As a mother of five, managing conflicts and emotions has become a big part of my daily chores. I appreciate tools that help my children become more autonomous in dealing with their emotions and in dealing with conflicts.
I recently received two posters and am so happy that I brought them into my home!
The first poster offers strategies on how to remain calm. The illustrations make it easy for younger children to understand. The array of solutions is realistic and useful. The very first weeks, I would guide my children in exploring and finding out which solutions they preferred. It was also interesting testing the solutions when my children were calm, as they were able to explain why they chose one solution over the other.

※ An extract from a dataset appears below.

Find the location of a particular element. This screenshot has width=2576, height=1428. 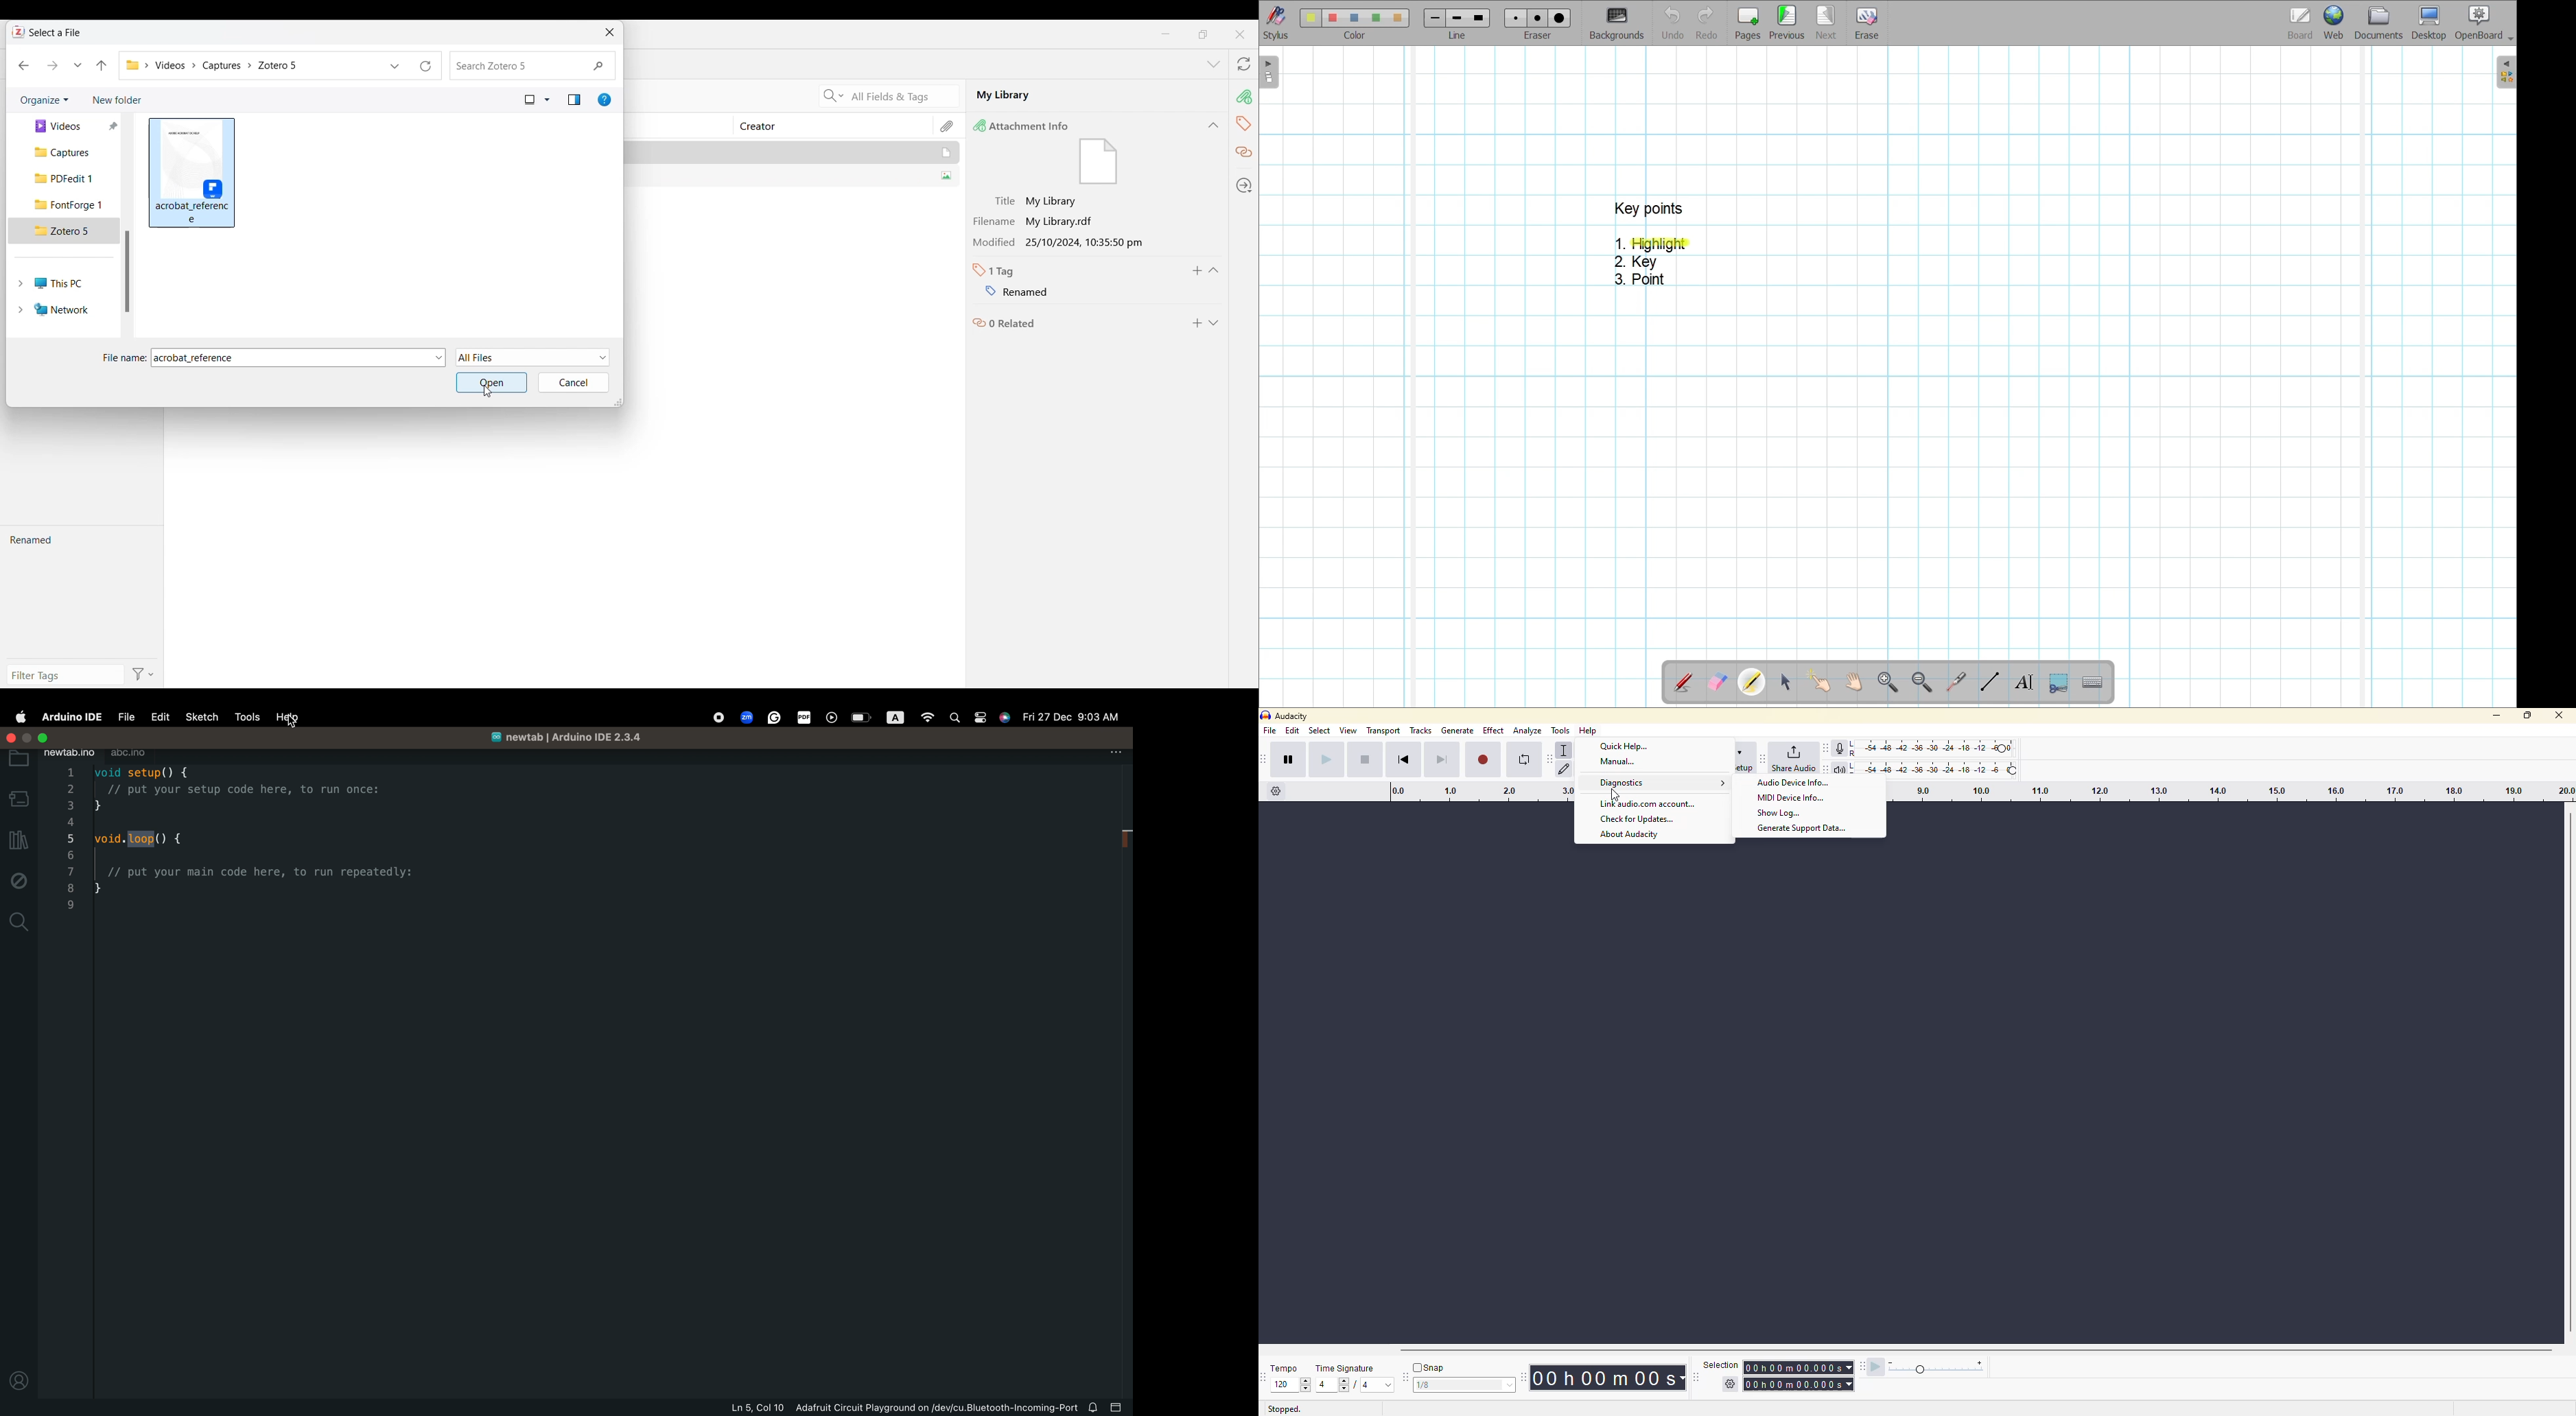

Select a File is located at coordinates (55, 32).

The second poster offers strategies to avoid conflicts. I showed the poster to my children and we re-enacted typical situations of conflict. By recreating these conflicts, each child explored different solutions and strategies before finding the solution that suited him best.

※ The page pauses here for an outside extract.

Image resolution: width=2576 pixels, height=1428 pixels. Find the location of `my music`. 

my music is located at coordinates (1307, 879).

I gave a lot of thought in finding the right location to put the two posters. They had to be in areas where the family spent the most of its time (to be able to keep an eye when one of the children was in crisis) but a bit away from all the action. I decided that the best place for the posters was in the hallway close to the living room and kitchen. A bit isolated and accessible from the main rooms in the house.

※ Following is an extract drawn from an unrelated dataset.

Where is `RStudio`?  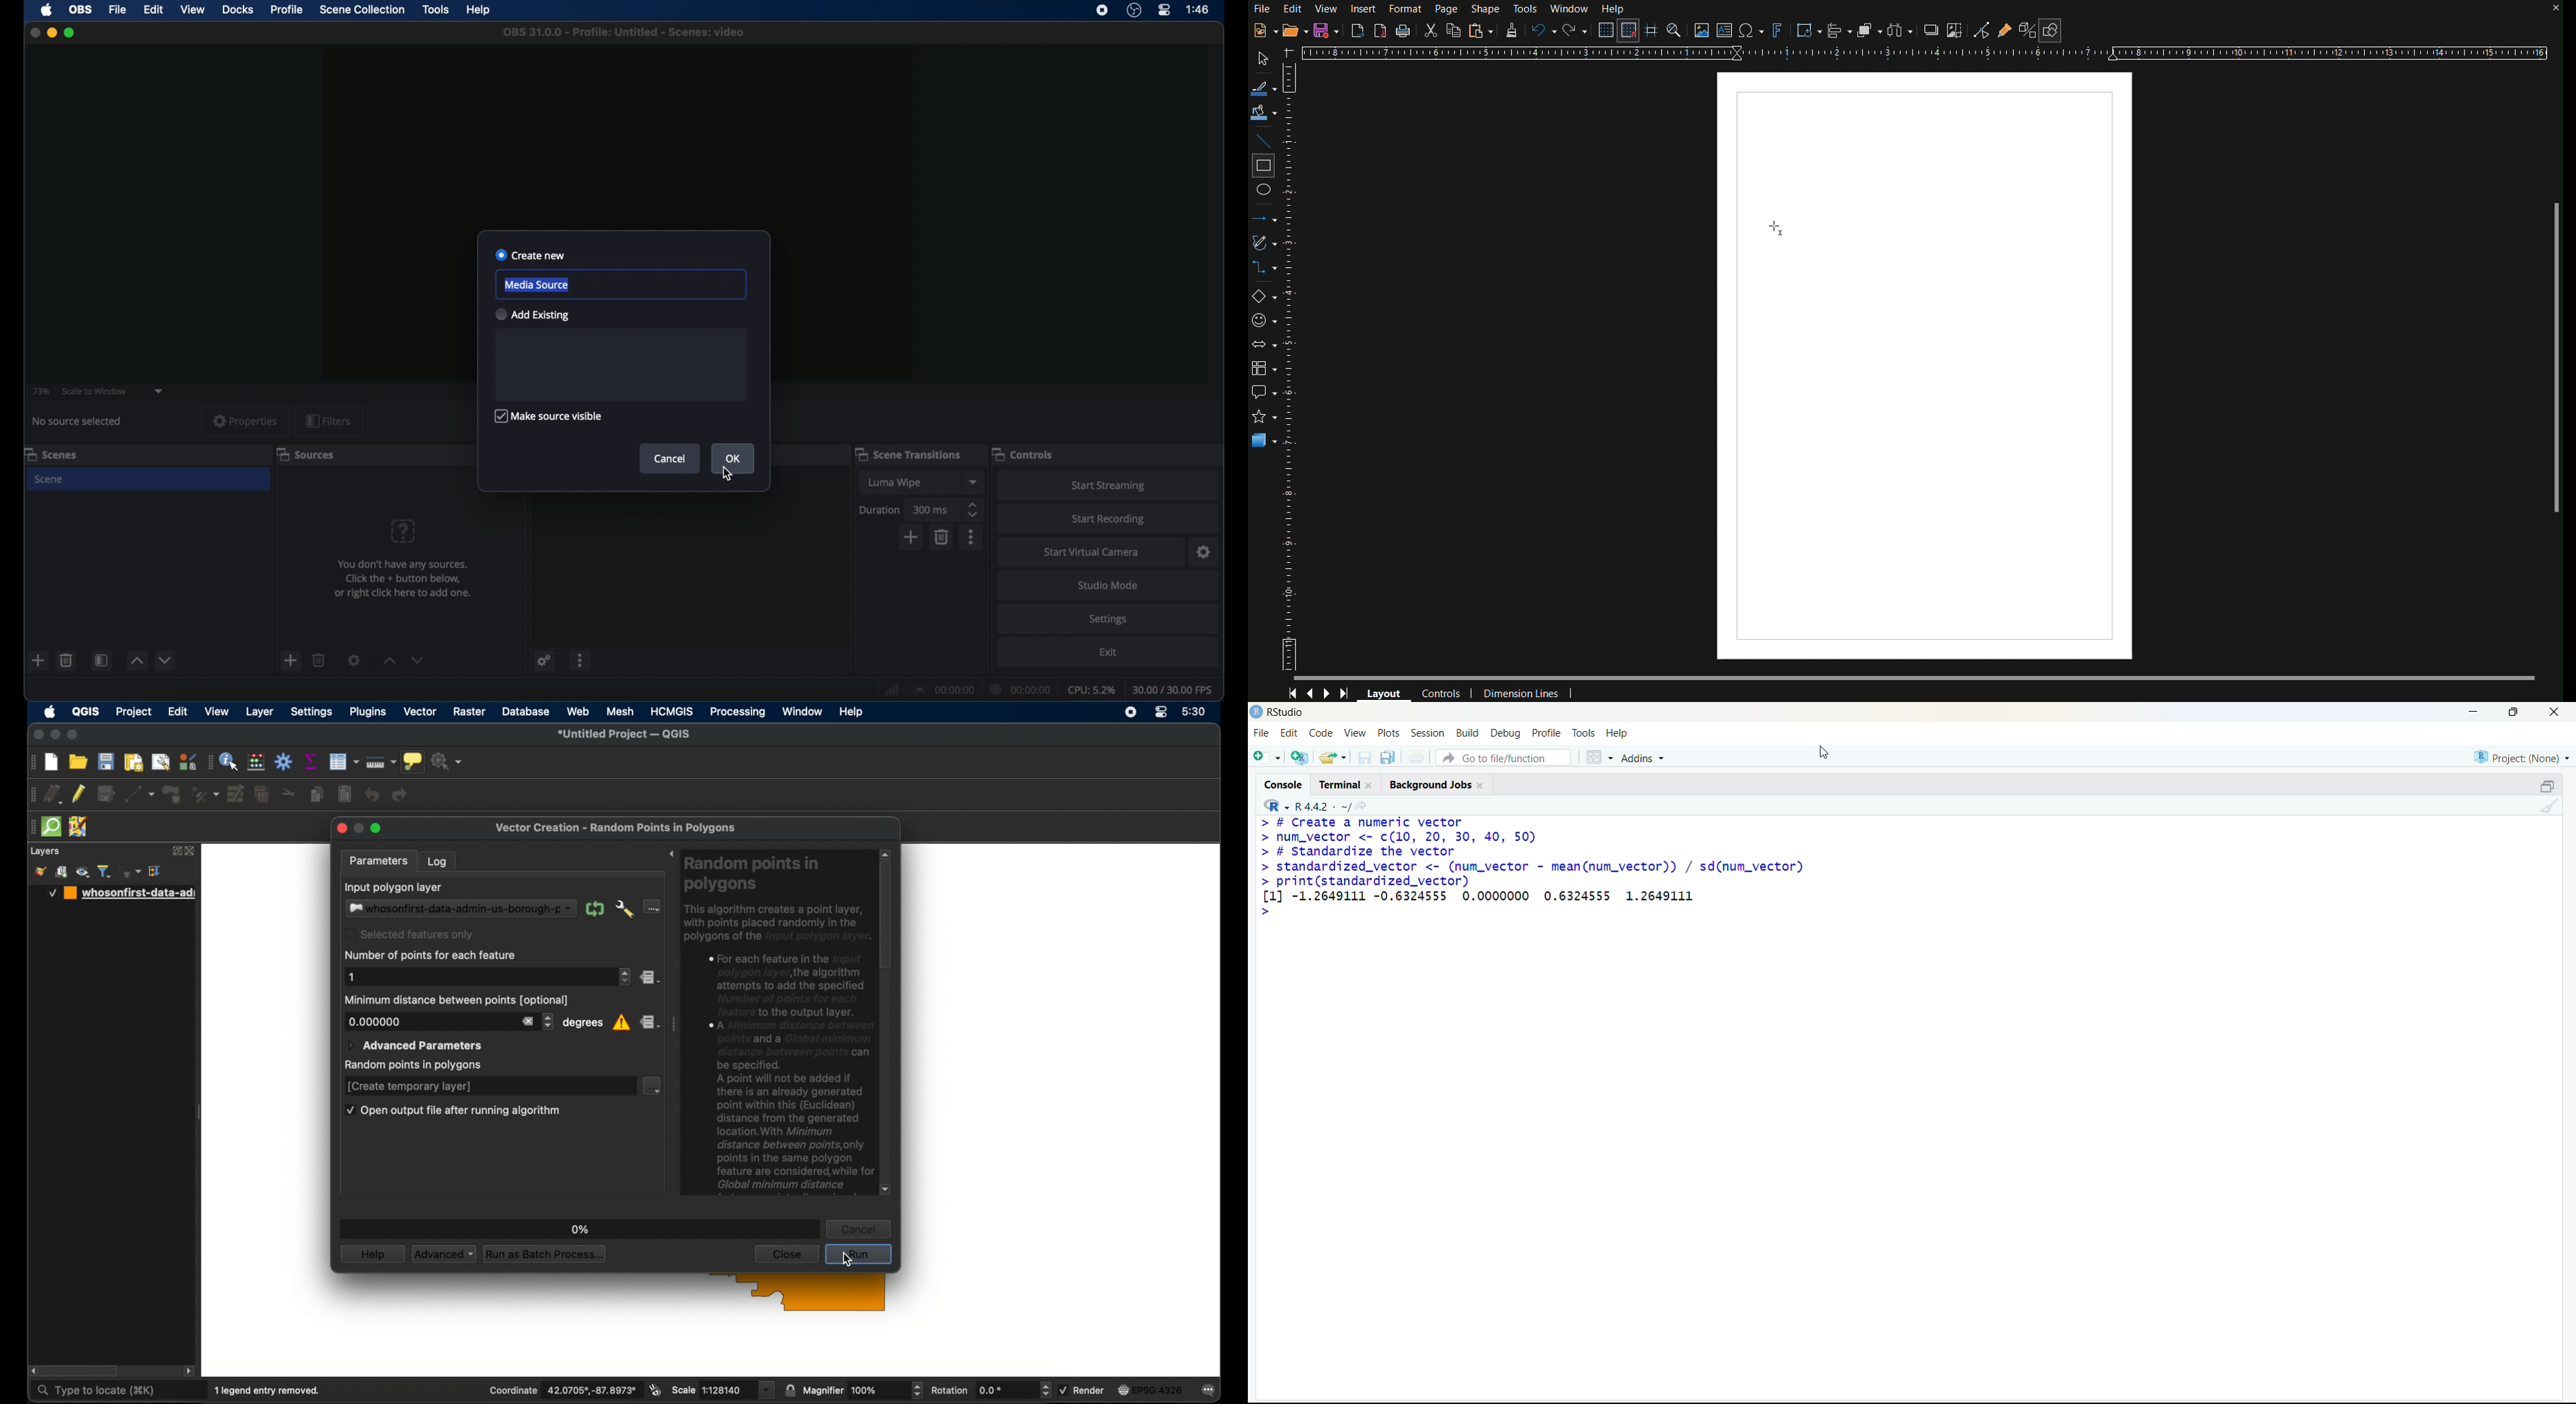
RStudio is located at coordinates (1287, 713).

A timer, sheets of paper and pencils are useful tools that can be used with the posters which I put in a designated basket close to the posters. And because of my infant, I had to set the posters just a bit higher.
For the children to spontaneously keep referring to the tools and finding solutions, I try to establish links with everyday situations. For example, we were reading a book in which a conflict arose, this was the ideal opportunity to ask my children which solutions our main character could have chosen. The solutions can also be used during games, when re-enacting with puppets, etc.
The posters are neutral and become options that are less conflicting than having a parent involved with a solution. As time goes by, the child becomes more autonomous, he will refer to the illustrations and will finally be able to apply these solutions to his everyday life.